J'ai bien fais le tour de la question…et çà ne peut plus durer.

Notre relation ressemble à une pièce aveugle, sans chaleur et sans lumière, sans ouverture sur le monde. J'étouffe. Depuis que nous nous connaissons je ne vois plus la vie qu'à travers des persiennes, par petits bouts.

Je ne me vois pas continuer avec toi. Non, ne me retiens pas, je m'en vais, et tes larmes n'y changerons rien. Tu vois, j'ai quelqu'un d'autre dans ma vie. Quelqu'un qui prend de plus en plus de place, qui est présent, éveillé et qui me procure des sensations que je n'ai jamais connues avec toi.
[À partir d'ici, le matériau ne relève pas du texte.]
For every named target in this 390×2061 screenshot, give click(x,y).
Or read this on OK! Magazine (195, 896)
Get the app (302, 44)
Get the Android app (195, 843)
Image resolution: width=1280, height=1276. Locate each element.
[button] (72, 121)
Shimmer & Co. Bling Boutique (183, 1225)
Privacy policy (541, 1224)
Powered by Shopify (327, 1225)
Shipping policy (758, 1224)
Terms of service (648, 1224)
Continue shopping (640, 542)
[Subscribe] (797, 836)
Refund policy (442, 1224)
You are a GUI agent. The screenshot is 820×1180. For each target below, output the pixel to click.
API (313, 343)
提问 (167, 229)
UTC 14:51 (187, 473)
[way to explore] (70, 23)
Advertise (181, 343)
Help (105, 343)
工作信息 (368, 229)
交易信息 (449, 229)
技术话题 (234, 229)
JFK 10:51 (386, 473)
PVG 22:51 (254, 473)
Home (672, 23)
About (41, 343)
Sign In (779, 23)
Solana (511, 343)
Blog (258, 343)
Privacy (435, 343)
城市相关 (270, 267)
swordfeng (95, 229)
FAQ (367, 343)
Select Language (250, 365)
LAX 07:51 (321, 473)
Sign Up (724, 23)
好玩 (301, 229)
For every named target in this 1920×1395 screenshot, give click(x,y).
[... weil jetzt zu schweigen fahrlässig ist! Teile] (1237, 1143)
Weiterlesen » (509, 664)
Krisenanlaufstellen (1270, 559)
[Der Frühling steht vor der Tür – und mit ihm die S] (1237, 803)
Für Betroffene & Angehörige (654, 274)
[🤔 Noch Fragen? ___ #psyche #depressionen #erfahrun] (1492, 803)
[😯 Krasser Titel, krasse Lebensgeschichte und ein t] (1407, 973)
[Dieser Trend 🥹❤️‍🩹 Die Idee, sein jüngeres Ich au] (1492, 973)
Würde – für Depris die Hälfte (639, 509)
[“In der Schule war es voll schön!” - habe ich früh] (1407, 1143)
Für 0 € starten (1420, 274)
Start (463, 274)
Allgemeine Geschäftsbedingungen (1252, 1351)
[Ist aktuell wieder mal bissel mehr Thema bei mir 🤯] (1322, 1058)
Je pars demain. Oui, je rentre chez mes parents, en attendant de trouver un autre logement, tu peux garder l'appartement. Non, je ne garderais pas les clefs, je déménage mes affaires demain, Lionel vient m'aider à tout récuperer. Au fait, tu peux garder la machine à laver, je sais que nous l'avions acheté ensemble, mais j'en trouverais une autre.

Son nom ? Je ne le connais pas encore. Une bêtise ? Non, crois moi, j'y pense depuis deux mois déjà, et c'est mieux ainsi. Oui, pars quelques jours, cela vaut mieux. Quand tu reviendras je serais partie. Adieu.

Elle s'approcha d'une fenêtre, et tout en écartant les volets d'une main, pour laisser entrer la lumière, elle posa l'autre main sur son ventre, promesse d'une vie meilleure.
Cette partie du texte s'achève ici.